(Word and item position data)

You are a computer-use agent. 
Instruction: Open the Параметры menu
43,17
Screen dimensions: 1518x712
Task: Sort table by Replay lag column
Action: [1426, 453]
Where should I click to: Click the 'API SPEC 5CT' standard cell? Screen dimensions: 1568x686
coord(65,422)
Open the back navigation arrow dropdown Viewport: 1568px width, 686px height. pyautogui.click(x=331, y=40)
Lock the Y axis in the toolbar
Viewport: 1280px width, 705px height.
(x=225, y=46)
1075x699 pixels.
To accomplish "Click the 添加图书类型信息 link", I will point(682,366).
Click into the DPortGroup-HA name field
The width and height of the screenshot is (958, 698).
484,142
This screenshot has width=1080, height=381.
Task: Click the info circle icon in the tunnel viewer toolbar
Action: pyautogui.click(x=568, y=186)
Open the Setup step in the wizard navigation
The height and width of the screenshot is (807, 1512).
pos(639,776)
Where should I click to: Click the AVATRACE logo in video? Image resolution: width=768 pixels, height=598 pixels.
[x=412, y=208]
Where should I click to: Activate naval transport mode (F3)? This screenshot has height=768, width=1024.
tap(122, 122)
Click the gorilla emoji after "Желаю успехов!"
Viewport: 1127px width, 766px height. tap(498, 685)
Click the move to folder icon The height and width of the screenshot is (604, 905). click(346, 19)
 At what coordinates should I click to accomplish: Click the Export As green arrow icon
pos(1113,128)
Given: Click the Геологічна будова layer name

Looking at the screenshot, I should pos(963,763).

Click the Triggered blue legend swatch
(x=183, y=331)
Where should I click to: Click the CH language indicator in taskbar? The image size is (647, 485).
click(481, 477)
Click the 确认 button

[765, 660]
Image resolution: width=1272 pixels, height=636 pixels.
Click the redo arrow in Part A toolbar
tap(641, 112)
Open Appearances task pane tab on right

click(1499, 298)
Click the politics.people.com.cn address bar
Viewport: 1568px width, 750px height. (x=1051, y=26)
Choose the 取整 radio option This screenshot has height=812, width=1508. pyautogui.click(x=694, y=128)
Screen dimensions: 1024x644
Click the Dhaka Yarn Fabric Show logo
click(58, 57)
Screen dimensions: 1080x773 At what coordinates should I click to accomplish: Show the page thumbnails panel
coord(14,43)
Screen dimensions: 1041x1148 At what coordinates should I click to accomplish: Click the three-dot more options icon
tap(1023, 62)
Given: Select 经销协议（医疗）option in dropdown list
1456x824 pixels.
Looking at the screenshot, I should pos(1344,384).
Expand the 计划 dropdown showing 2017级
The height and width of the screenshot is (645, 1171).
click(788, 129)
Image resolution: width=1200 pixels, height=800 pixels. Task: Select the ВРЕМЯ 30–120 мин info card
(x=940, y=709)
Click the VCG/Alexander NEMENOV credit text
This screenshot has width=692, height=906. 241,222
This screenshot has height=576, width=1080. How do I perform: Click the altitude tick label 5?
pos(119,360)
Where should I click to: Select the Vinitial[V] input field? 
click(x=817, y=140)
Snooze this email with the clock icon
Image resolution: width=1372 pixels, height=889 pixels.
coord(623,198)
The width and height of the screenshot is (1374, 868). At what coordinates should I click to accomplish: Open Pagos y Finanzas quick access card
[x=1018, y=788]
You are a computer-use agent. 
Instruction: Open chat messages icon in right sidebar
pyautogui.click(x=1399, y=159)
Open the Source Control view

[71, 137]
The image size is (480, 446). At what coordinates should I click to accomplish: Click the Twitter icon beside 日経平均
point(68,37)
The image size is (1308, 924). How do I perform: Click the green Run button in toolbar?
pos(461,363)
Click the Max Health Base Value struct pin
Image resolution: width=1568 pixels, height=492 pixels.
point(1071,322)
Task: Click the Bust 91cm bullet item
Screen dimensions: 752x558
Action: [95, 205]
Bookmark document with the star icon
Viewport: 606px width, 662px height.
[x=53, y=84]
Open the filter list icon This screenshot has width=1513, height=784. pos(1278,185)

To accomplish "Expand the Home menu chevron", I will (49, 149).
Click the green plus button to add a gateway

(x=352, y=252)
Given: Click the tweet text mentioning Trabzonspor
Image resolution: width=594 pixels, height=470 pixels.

● **TASK GOAL**
Retype all of the material above line by line, keeping every character unchanged.

● **EXERCISE SOLUTION**
You are a computer-use agent. 
Instruction: Open the Параметры menu
43,17
Screen dimensions: 1518x712
Task: Sort table by Replay lag column
Action: [1426, 453]
Where should I click to: Click the 'API SPEC 5CT' standard cell? Screen dimensions: 1568x686
coord(65,422)
Open the back navigation arrow dropdown Viewport: 1568px width, 686px height. pyautogui.click(x=331, y=40)
Lock the Y axis in the toolbar
Viewport: 1280px width, 705px height.
(x=225, y=46)
1075x699 pixels.
To accomplish "Click the 添加图书类型信息 link", I will point(682,366).
Click into the DPortGroup-HA name field
The width and height of the screenshot is (958, 698).
484,142
This screenshot has width=1080, height=381.
Task: Click the info circle icon in the tunnel viewer toolbar
Action: pyautogui.click(x=568, y=186)
Open the Setup step in the wizard navigation
The height and width of the screenshot is (807, 1512).
pos(639,776)
Where should I click to: Click the AVATRACE logo in video? Image resolution: width=768 pixels, height=598 pixels.
[x=412, y=208]
Where should I click to: Activate naval transport mode (F3)? This screenshot has height=768, width=1024.
tap(122, 122)
Click the gorilla emoji after "Желаю успехов!"
Viewport: 1127px width, 766px height. tap(498, 685)
Click the move to folder icon The height and width of the screenshot is (604, 905). click(346, 19)
 At what coordinates should I click to accomplish: Click the Export As green arrow icon
pos(1113,128)
Given: Click the Геологічна будова layer name

Looking at the screenshot, I should pos(963,763).

Click the Triggered blue legend swatch
(x=183, y=331)
Where should I click to: Click the CH language indicator in taskbar? The image size is (647, 485).
click(481, 477)
Click the 确认 button

[765, 660]
Image resolution: width=1272 pixels, height=636 pixels.
Click the redo arrow in Part A toolbar
tap(641, 112)
Open Appearances task pane tab on right

click(1499, 298)
Click the politics.people.com.cn address bar
Viewport: 1568px width, 750px height. (x=1051, y=26)
Choose the 取整 radio option This screenshot has height=812, width=1508. pyautogui.click(x=694, y=128)
Screen dimensions: 1024x644
Click the Dhaka Yarn Fabric Show logo
click(58, 57)
Screen dimensions: 1080x773 At what coordinates should I click to accomplish: Show the page thumbnails panel
coord(14,43)
Screen dimensions: 1041x1148 At what coordinates should I click to accomplish: Click the three-dot more options icon
tap(1023, 62)
Given: Select 经销协议（医疗）option in dropdown list
1456x824 pixels.
Looking at the screenshot, I should pos(1344,384).
Expand the 计划 dropdown showing 2017级
The height and width of the screenshot is (645, 1171).
click(788, 129)
Image resolution: width=1200 pixels, height=800 pixels. Task: Select the ВРЕМЯ 30–120 мин info card
(x=940, y=709)
Click the VCG/Alexander NEMENOV credit text
This screenshot has width=692, height=906. 241,222
This screenshot has height=576, width=1080. How do I perform: Click the altitude tick label 5?
pos(119,360)
Where should I click to: Select the Vinitial[V] input field? 
click(x=817, y=140)
Snooze this email with the clock icon
Image resolution: width=1372 pixels, height=889 pixels.
coord(623,198)
The width and height of the screenshot is (1374, 868). At what coordinates should I click to accomplish: Open Pagos y Finanzas quick access card
[x=1018, y=788]
You are a computer-use agent. 
Instruction: Open chat messages icon in right sidebar
pyautogui.click(x=1399, y=159)
Open the Source Control view

[71, 137]
The image size is (480, 446). At what coordinates should I click to accomplish: Click the Twitter icon beside 日経平均
point(68,37)
The image size is (1308, 924). How do I perform: Click the green Run button in toolbar?
pos(461,363)
Click the Max Health Base Value struct pin
Image resolution: width=1568 pixels, height=492 pixels.
point(1071,322)
Task: Click the Bust 91cm bullet item
Screen dimensions: 752x558
Action: [95, 205]
Bookmark document with the star icon
Viewport: 606px width, 662px height.
[x=53, y=84]
Open the filter list icon This screenshot has width=1513, height=784. pos(1278,185)

To accomplish "Expand the Home menu chevron", I will (49, 149).
Click the green plus button to add a gateway

(x=352, y=252)
Given: Click the tweet text mentioning Trabzonspor
Image resolution: width=594 pixels, height=470 pixels.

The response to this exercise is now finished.